Producer prices also fell, boosting the pressure on policymakers to put more effort towards reviving the economy that is low on confidence.

The decrease in producer prices also pushed policymakers to work towards tackling China's economic deflationary threat.

"The disinflationary pressure from ongoing property downturn points to a delayed reflation path for China," strategists at Goldman Sachs wrote in a note to clients.

While China's deflation contrasts the current financial situation in the UK, which recently saw the price of food and non-alcoholic beverages increase by a staggering 8.0 per cent in 2023, deflation often leads to people choosing to delay making purchases with the hope of the prices decreasing even more.

The hold-off on purchases inherently creates a vicious cycle that drags down growth.

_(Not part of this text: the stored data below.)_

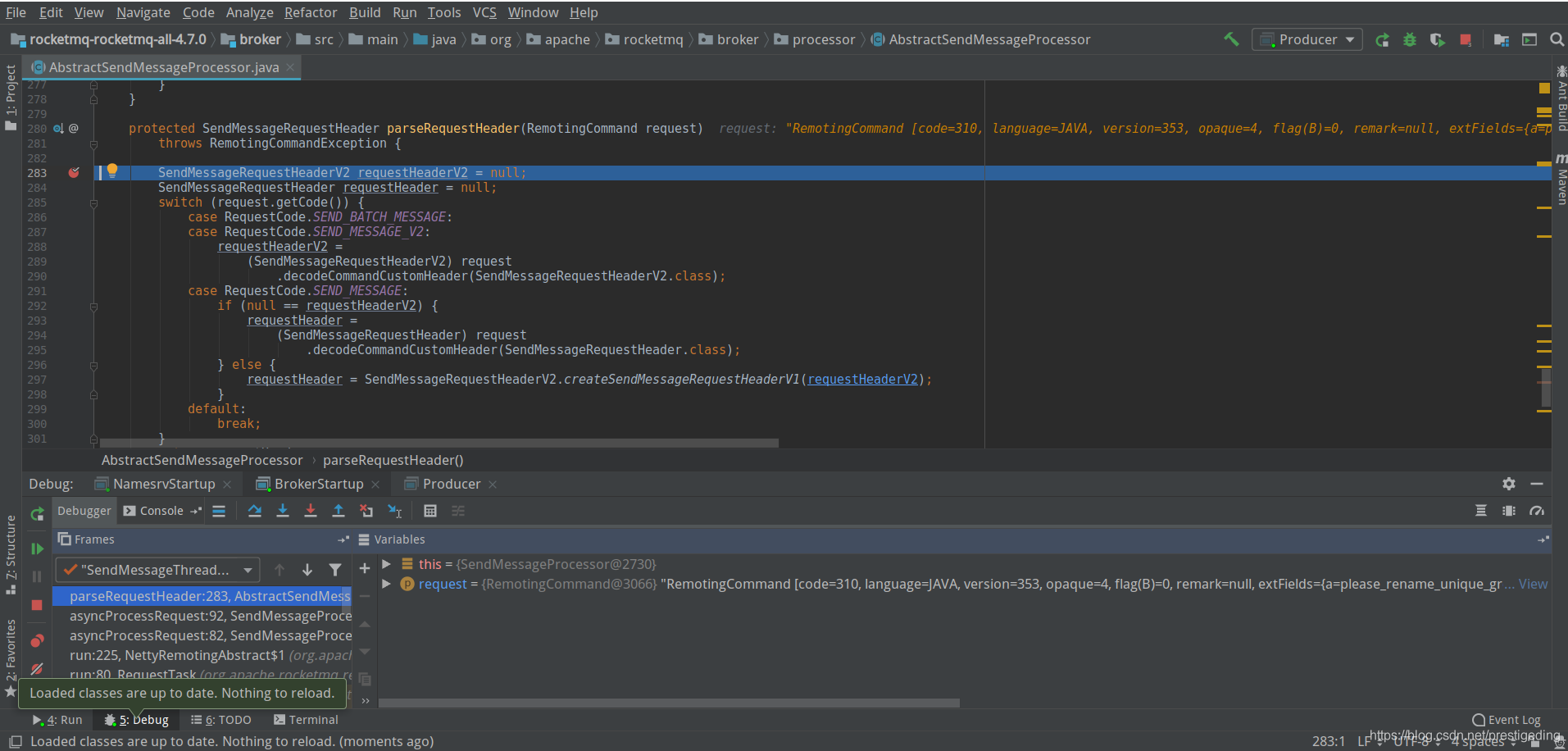Click View Breakpoints double red circle icon
Viewport: 1568px width, 751px height.
tap(37, 640)
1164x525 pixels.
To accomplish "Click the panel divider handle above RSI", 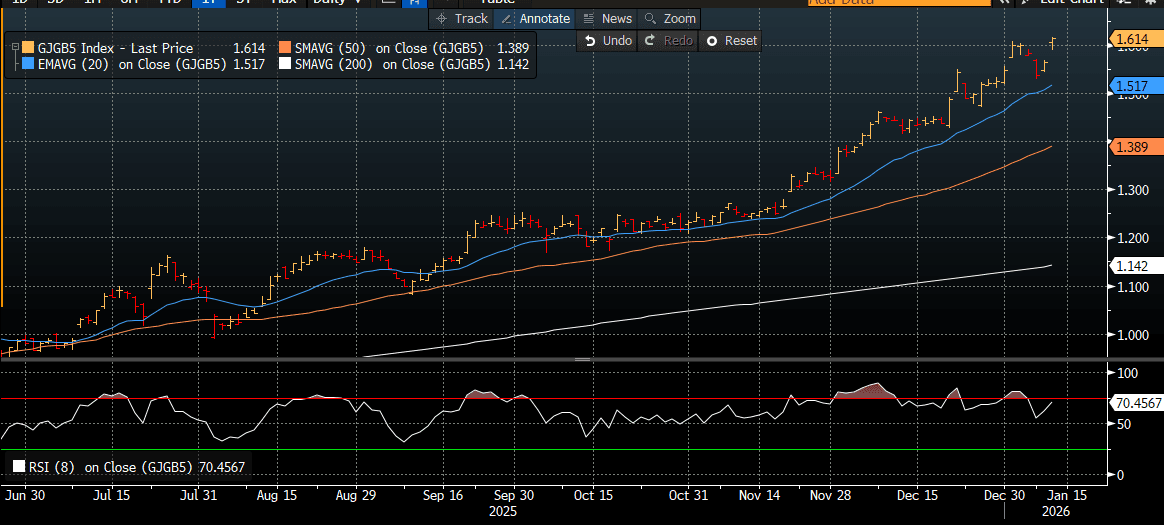I will [x=582, y=358].
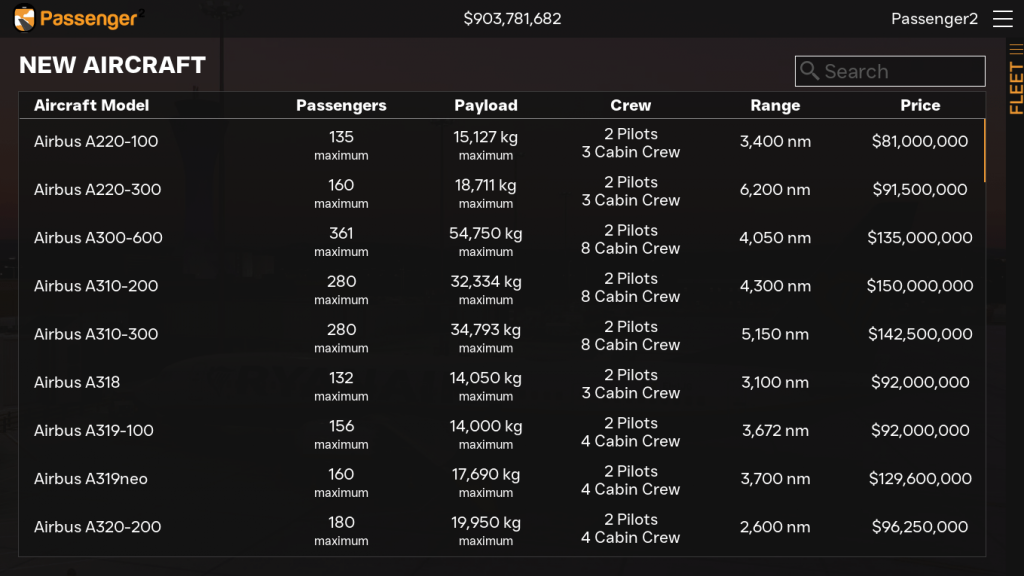Sort by Payload column header
Image resolution: width=1024 pixels, height=576 pixels.
486,105
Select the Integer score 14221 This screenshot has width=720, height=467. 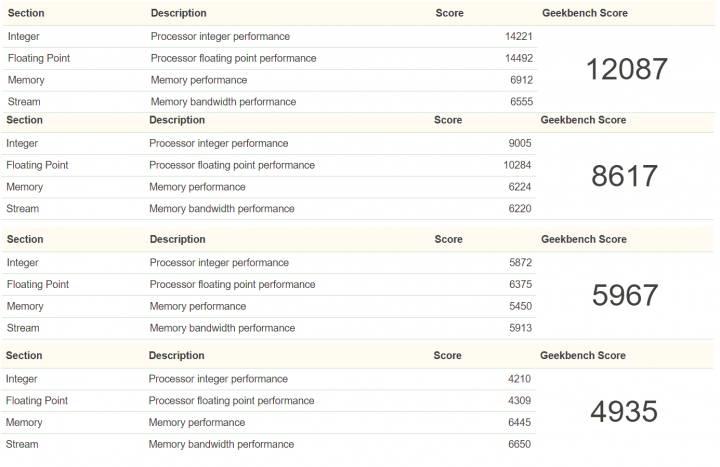click(x=518, y=36)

Zhiwei Zhang, the Chief Economist at Pinpoint Asset Management, told reporters: "The consumer price index data today shows China faces persistent deflationary pressure."

"China needs to take actions quickly and aggressively to avoid the risk of deflationary expectation to be entrenched among consumers," Zhang added.

The instability of China's economy and consumer demand has also threatened brands, including Apple.

Although the smartphone giant said that it would make efforts to diversify its manufacturers, more than 95 per cent of Apple products are made in China.

The products include iPhones, AirPods, Macs and iPads.

In a note to his clients, Senior Asia Economist Carlos Casanova also said: "Deflation is becoming entrenched."

Casanova, who works for Union Bancaire Privee in Hong Kong, explained: "The decline is testament to weak domestic consumption. We think a massive stock market sell-off is partially to blame for the decline in sentiment and associated consumption."

The Senior Asia Economist went on to point the finger at the government for failing to "deliver stronger policy support".

"We would prefer to see broad-based interest rate cuts in February, but that remains unlikely given the lack of policy space and issues in policy transmission," Casanova added.